▶ _Given task A_
According to the commentary on the Purcell decision, who authored the Department of Justice's "Memorandum Re Individual Accountability for Corporate Wrongdoing"?

▶ _Text passage_
'''

MWI prevailed because its conduct was objectively reasonable given the undisputed ambiguity of the regulation and the fact that MWI acted in a customary fashion under both meanings of the word “customary.” It is significant that the Court held that these were questions of law that a judge could decide.
This is of great importance to defendants, especially in the health care space where CMS and FDA regulations often are ambiguous or created ex post facto to conduct that the government decides should be considered fraudulent. While it is generally the case that to be liable under the FCA, a defendant must have made a false claim knowingly —and the Court here is essentially reaffirming what it correctly held last year in United States ex rel. Folliard v. Gov’t Acquisitions, Inc., 764 F.3d 19, 29 (D.C. Cir. 2014) —not all circuits have issued identical holdings. Thus, if one is not concerned about extra-regulatory acquired knowledge—the thing that could potentially send what otherwise would be a case decided on motions to the jury—this is a useful and, one hopes, transferable precedent.
As significant—in light of the Department of Justice’s recently published “Memorandum Re Individual Accountability for Corporate Wrongdoing” authored by Deputy Attorney General Sally Quillian Yates, where the focus is on the culpability of individual executives—the Purcell decision could have even broader influence.
In the civil arena, especially with regard to health care FCA cases against executives, the government is likely to advance derivative negligence theories of intent where, as usually is the case in larger companies, there is no direct participation by the individual in the alleged fraud. Here, the strong reiteration of the three-part standard enunciated in Folliard and reiterated in Purcell ought to have a lot of value. This is especially so, since recent amendments to the FCA, including under the Affordable Care Act, have made it more difficult for defendants to get summary relief in FCA cases. That is a particular problem in cases where the government has declined intervention but relators can now more easily perpetuate litigation and pursue settlements.
Focusing on the absence of a specifically pleaded theory of culpable knowledge may prove more fruitful than trying to take advantage of jurisdictional bars that have been grossly lowered. Doing so also helpfully implicates the Supreme Court’s teachings in Iqbal and Twombley.

'''

▶ _Word and element location data_
'''

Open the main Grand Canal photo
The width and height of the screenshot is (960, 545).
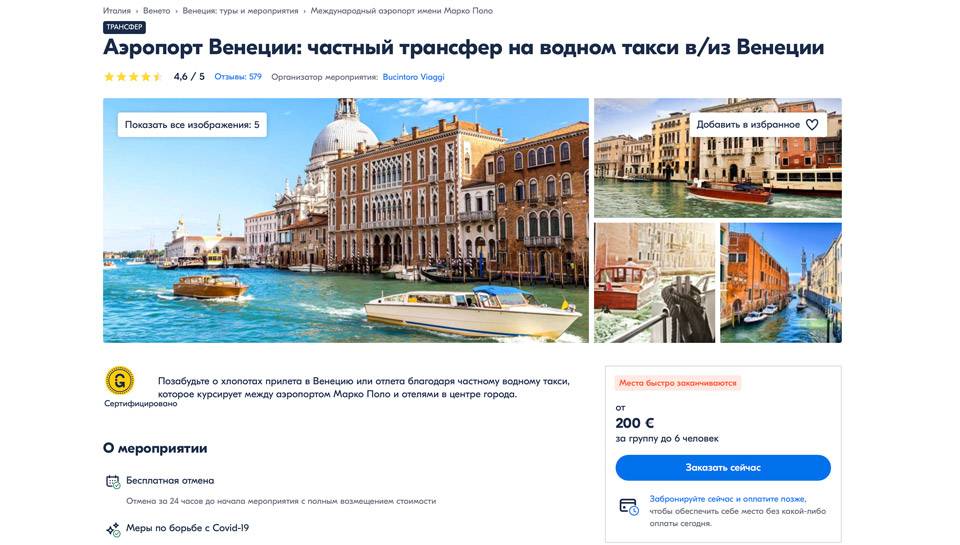pyautogui.click(x=346, y=220)
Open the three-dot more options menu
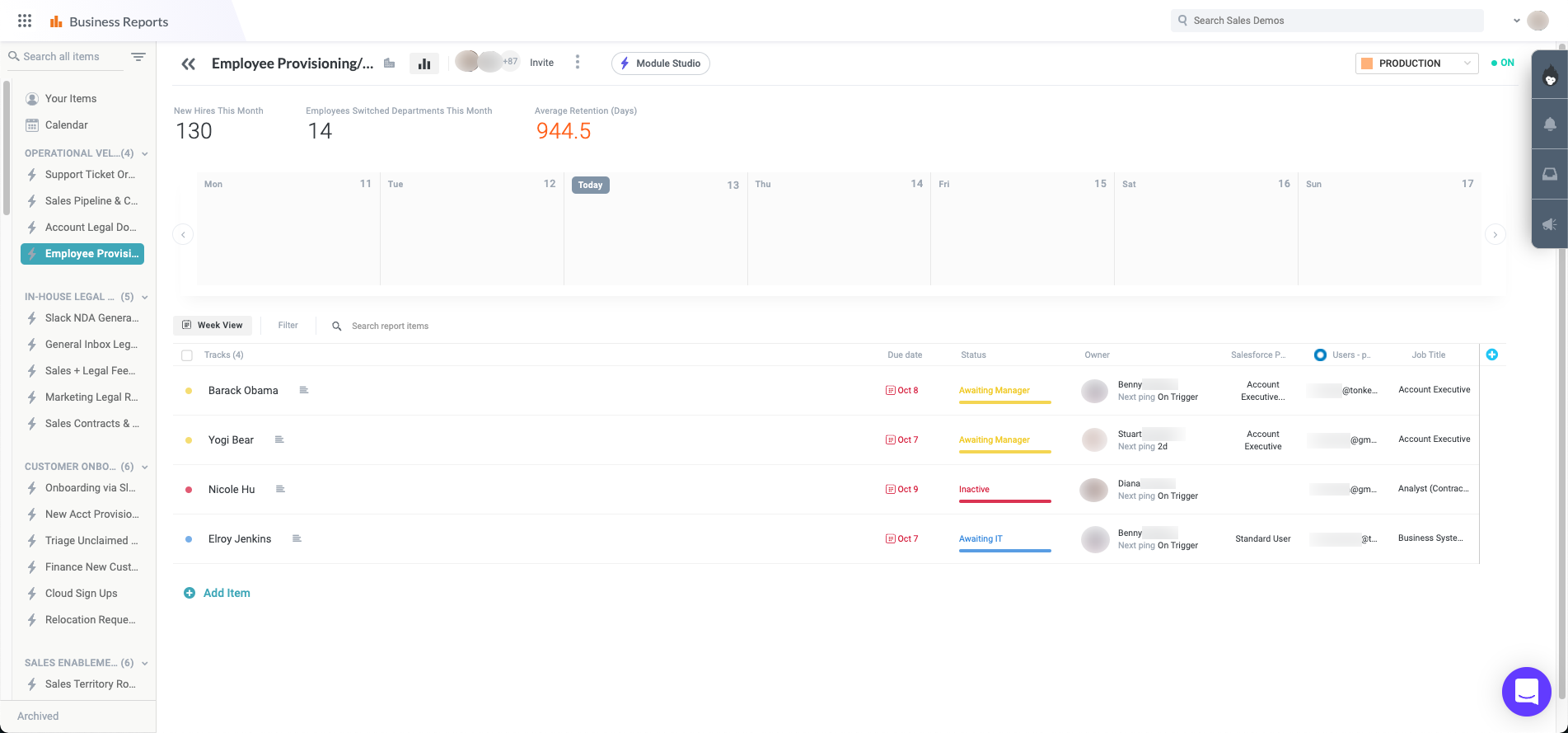Viewport: 1568px width, 733px height. click(x=578, y=63)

'''

▶ _Given task B_
Print every line of the listing above without any changes, and leave the pictures out.

▶ _Task response A_
Deputy Attorney General Sally Quillian Yates

▶ _Task response B_
Open the main Grand Canal photo
The width and height of the screenshot is (960, 545).
pyautogui.click(x=346, y=220)
Open the three-dot more options menu
Viewport: 1568px width, 733px height. click(x=578, y=63)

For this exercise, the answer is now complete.